Wormley will play the Henry role on this play, attacking "inside zone" hard and running himself out of things. Ryan takes on the block like a SAM linebacker trying to make a play after being the force guy. IE: not taking it on.
At the mesh point, same situation: Beyer forming up, backside DT creating a problem, Ryan gets the backside tackle by himself. But when the time comes, he tries to dodge the guy:
Nobody gets more than Joe Bolden's desperate hand on him until the safety.
I didn't slow these down because the real time is the best for feeling Morgan's impact and there's no technical stuff here. It's take on a danged block yo.
Things and stuff
This is how an edge player plays MLB. When you have an opportunity to make a play as an edge defender it is usually because you have already forced the guy inside of you and now you can attack hard after the back commits. Only in extremely rare circumstances are you ever going to have to truly play both sides of a block.
That is not the case at MLB. Here Morgan mitigates damage not by avoiding the block but by moving it. He knows that all he can do is put an inert roadblock in a position, and if he does so by hitting the guy so he rocks back a yard that is helpful. Then he can try to shed the block to the correct side when the RB commits and make a tackle.
Ryan is trying to MAKE PLAYS and as a result becomes a nonfactor. His block is not in a position to do anything to the running back.
Losing Morgan is a blow. I'll get to this in a later post but the two times Appalachian State gained any yards at all in the first half were both plays on which Frank Clark played "MLB" but ran at the line just before the snap; this created frontside chaos and backside creases as Ryan and Bolden did not understand that the defense Michigan was running was designed to put player Y in gap X to the backside and that you should be there to tackle with bells on. Michigan yanked Ryan after both of these plays, and Bolden after the second, in favor of Ross and Morgan.
Morgan's not a thrilling high upside player. He is Kovacs at MLB. That was enough for him to be Michigan's best linebacker by some distance in this game. MLB is about being boring, like safety.
"Belly" is foremost a DT thing unless you're going to game it. This was not going to go well without an awesome play on either of these once the DTs got blown out.

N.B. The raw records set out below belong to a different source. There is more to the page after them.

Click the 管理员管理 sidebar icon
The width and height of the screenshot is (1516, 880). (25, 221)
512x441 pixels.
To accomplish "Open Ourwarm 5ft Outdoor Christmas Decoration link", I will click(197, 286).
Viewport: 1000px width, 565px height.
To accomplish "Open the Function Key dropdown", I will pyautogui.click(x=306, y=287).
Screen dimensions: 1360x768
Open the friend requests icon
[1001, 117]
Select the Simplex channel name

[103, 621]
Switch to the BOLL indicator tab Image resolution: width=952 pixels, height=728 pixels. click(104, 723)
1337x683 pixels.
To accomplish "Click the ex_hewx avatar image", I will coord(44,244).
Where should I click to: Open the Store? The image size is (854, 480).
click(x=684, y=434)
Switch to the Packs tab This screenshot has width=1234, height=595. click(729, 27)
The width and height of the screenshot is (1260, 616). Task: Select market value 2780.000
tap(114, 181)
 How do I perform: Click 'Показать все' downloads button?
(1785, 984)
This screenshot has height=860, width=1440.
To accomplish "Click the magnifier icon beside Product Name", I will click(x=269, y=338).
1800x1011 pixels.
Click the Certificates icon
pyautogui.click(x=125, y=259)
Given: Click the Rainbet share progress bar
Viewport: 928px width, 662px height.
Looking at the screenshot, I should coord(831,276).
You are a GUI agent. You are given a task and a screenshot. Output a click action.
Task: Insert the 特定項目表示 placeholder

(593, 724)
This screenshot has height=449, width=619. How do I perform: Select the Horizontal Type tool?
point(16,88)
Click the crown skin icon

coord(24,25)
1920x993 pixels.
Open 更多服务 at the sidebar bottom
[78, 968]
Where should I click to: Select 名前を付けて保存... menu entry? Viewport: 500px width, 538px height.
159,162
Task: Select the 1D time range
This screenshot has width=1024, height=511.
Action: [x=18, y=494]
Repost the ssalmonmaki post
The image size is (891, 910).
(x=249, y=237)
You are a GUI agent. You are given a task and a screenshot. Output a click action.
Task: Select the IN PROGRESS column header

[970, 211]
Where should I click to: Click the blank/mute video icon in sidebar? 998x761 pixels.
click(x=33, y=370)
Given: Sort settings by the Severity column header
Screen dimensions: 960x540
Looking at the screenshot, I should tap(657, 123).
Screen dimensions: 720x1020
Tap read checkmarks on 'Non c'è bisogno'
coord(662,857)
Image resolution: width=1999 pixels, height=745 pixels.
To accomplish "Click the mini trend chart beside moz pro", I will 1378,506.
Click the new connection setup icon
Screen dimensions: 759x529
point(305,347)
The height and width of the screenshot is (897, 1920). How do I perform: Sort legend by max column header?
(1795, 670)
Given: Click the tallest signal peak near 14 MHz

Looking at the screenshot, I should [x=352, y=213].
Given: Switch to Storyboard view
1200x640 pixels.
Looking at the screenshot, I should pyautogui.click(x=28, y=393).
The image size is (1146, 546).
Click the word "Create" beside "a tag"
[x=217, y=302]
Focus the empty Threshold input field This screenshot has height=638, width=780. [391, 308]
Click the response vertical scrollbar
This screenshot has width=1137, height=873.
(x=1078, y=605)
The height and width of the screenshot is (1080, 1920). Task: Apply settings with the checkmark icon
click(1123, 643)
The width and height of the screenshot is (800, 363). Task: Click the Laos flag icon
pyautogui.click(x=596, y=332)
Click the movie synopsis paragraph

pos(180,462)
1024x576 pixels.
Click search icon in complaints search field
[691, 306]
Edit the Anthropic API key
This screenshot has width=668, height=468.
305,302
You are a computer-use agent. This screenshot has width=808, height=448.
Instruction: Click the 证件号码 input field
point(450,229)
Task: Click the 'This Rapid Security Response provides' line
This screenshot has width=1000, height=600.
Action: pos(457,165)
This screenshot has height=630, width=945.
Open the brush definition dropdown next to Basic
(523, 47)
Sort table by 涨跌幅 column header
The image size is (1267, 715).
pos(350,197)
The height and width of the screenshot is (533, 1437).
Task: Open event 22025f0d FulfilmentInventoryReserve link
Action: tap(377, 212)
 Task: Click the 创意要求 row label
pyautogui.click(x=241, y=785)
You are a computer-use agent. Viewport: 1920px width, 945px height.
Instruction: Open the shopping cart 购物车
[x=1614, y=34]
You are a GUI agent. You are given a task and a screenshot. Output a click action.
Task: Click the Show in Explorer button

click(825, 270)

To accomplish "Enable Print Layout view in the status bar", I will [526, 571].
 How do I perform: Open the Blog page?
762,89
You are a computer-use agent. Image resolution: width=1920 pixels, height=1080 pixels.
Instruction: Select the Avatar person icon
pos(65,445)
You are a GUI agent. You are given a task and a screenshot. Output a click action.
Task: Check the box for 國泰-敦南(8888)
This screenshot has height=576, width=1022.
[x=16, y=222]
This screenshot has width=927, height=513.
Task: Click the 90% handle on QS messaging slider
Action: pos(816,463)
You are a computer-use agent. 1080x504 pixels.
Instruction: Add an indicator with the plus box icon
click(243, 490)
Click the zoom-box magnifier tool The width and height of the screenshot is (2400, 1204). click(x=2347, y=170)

On any of these plays M could have shot Beyer down and flared the LB to the edge to nerf the play but at this point they seemed much more interested in trying to get it right with base D up 42-0 in the third quarter. They met with little success on this drive, giving up 25 yards on four attempts. It was Ondre Pipkins who actually played it best on the last one:
That is a situation in which three yards is a win from the back, and that's how you beat that play when you play it straight up: the backside DT winning his block in such a way as that gap is not there.